Further, as researchers we also lack standards for sharing data – which would be important to verify and replicate the research we do. Data sharing is critical because of resource inequalities between researchers: if we cannot share data with each other this undermines collaborations and creates deep divides between data haves and have-nots.

Finally, we also have no standards for the publication of datasets and results – and this also holds the potential to cause significant harm to the social media users we research.

”But it’s public!” is not a sufficient defence here. Users generally do not understand how their data are being used, by researchers or anyone else; they share sensitive information about themselves it cannot always be clear to the researcher what is sensitive; this may enable abusive purposes such as hacking and doxxing; and this is especially problematic for vulnerable communities (and more people may be vulnerable than we think). Our research may preserve content that may enable attacks against the people we study.

But isn’t our work important enough to justify what we do? Sometimes we may be choosing our questions only because they are convenient and answerable, rather than significant – whom is our work serving; and in particular, does it serve the people whose activities we study?

Also, are we always careful enough about how we answer those questions? For instance, do we make appropriate distinctions between ‘interaction’ and ‘conversation’ when we study communication networks on social media – are such interactions reciprocal (and therefore, conversations proper), and are they substantial rather than merely reactive (and therefore, in a political context, benefit democratic debate)? Can we even tell these differences apart, using standard analytical methods?

This is also a question related to the quality of the data we work with, of course. For instance, even the historically quite accessible Twitter search and streaming APIs are not necessarily reliable: search provides only a sample of what Twitter describes as ‘relevant’ tweets; streaming is rate-limited to a maximum of 1% of the total current global volume of tweets. What biases result from such limitations?

One of Rebekah’s projects compared the search and streaming API results to a full, commercial dataset of tweets on the same high-volume keyword, and found significant gaps in the data. Search API results are biased to verified accounts; retweets and quoted tweets appear far more often in streaming API content; and the search API also focusses especially on tweets containing multiple hashtags. But these selection criteria are not publicly announced, and could change again at any time. And such biases matter even for smaller-scale qualitative research, because search or streaming are often used to select the most important hashtags or accounts for further manual analysis.

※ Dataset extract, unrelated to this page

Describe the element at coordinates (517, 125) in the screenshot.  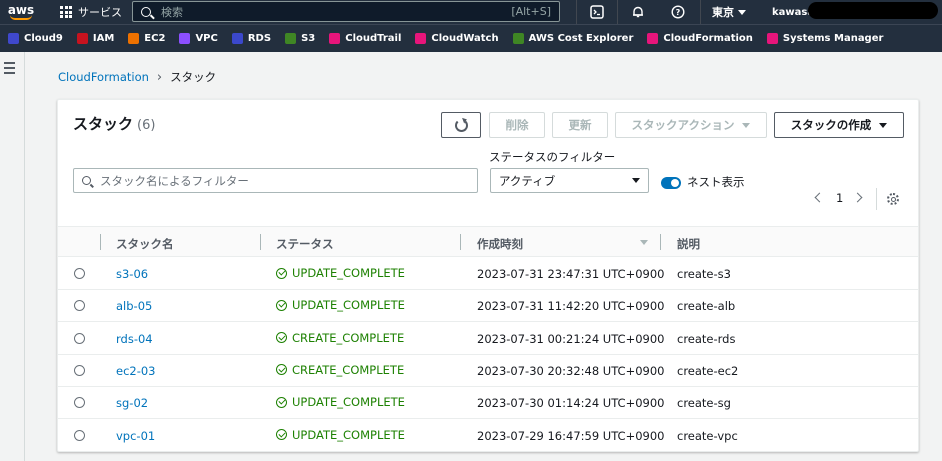
I see `delete-button: 削除` at that location.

Further, the quality of datasets is also affected by data decay. Data gathered after a period of several months decay considerably as tweets or whole accounts are deleted; from a network analysis perspective, for instance, this creates substantial changes to the networks observed and thereby falsifies the analysis.

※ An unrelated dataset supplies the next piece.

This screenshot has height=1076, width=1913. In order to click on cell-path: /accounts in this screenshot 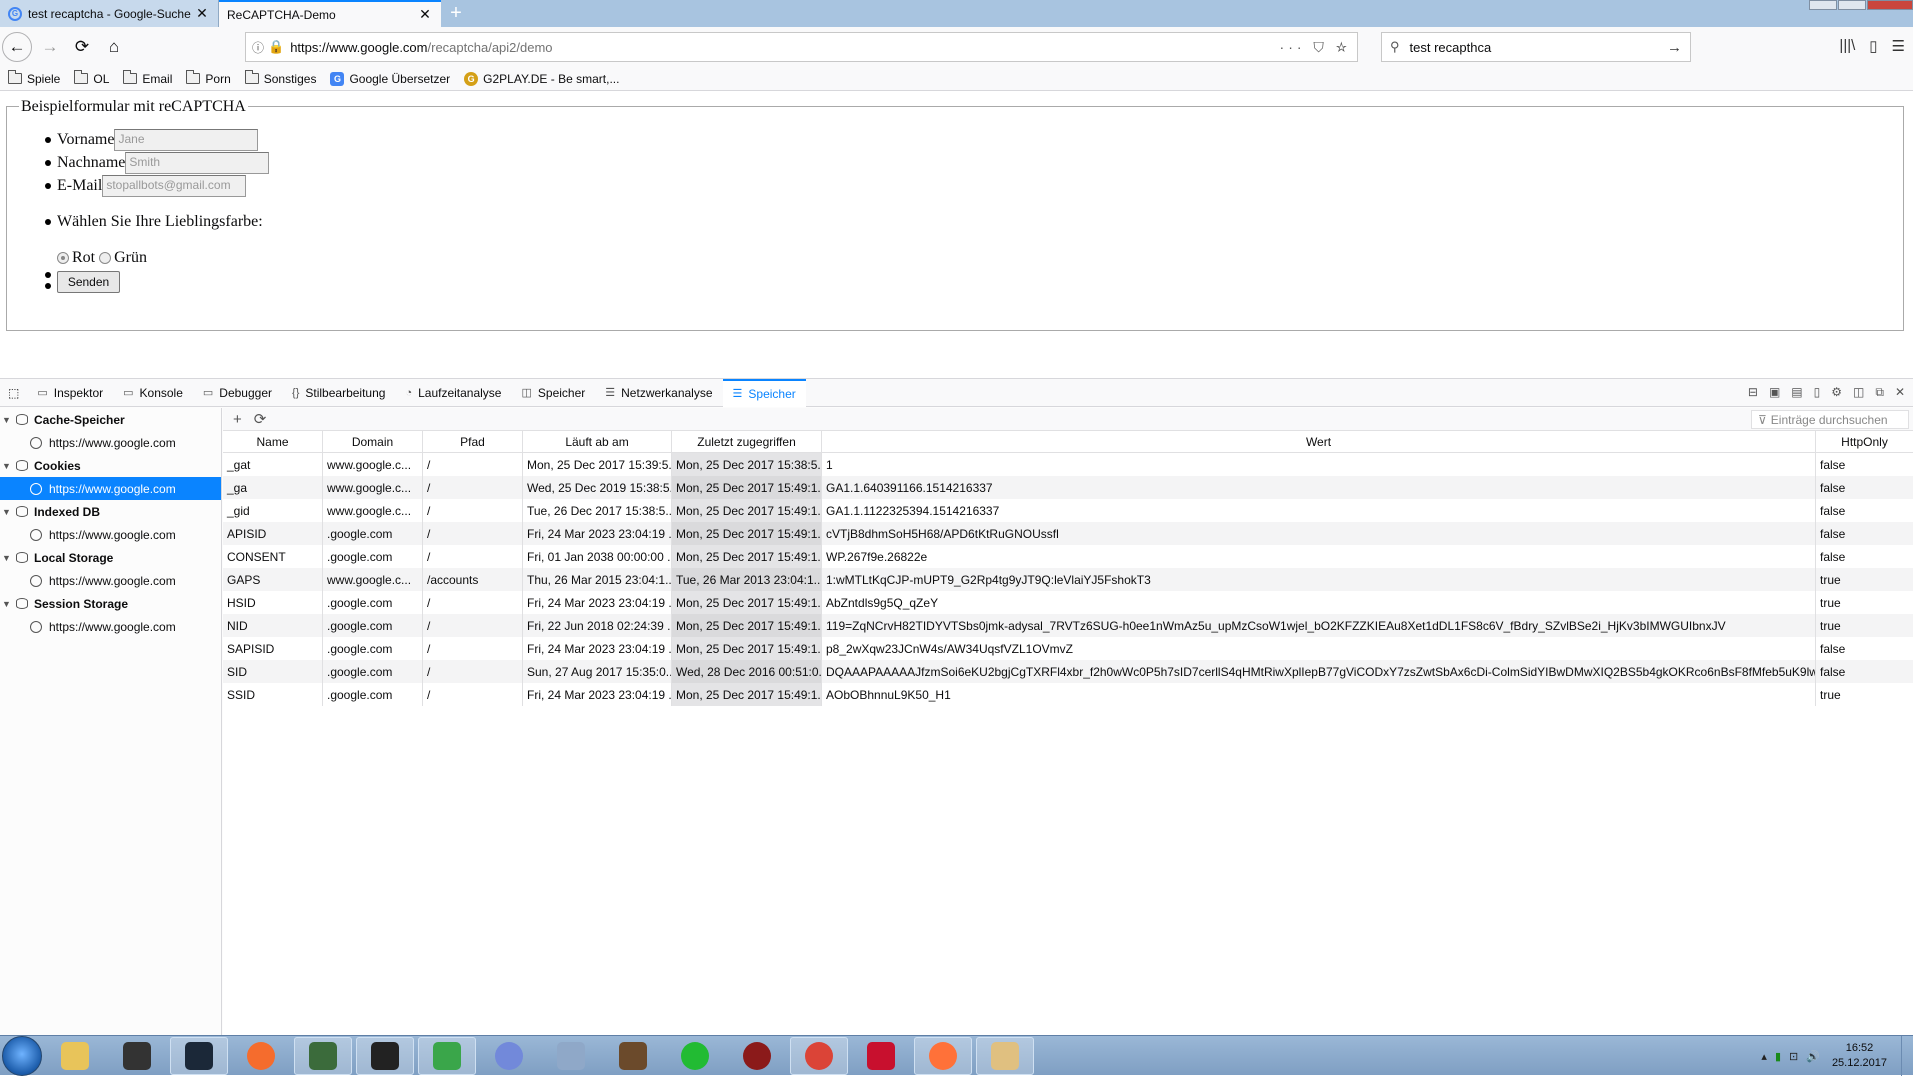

Overall, then, Rebekah suggests that while the platforms are far from blameless, academics are in a similar situation. When we engage in poor scholarly practice, we also damage the work of our colleagues; we affect those we study; and we do a disservice to the general public. This means we need better standards of practice for data, including production, sharing, and reproduction (and this goes for quantitative, qualitative, and mixed-methods work). Most generally, we need to think more critically about the seemingly benign datasets we work with, and about the long-term consequences of this work.

Most centrally, this means focussing more strongly on the public interest in our research questions; being more thoughtful about the key concepts we employ; and acknowledging the imperfections in our data.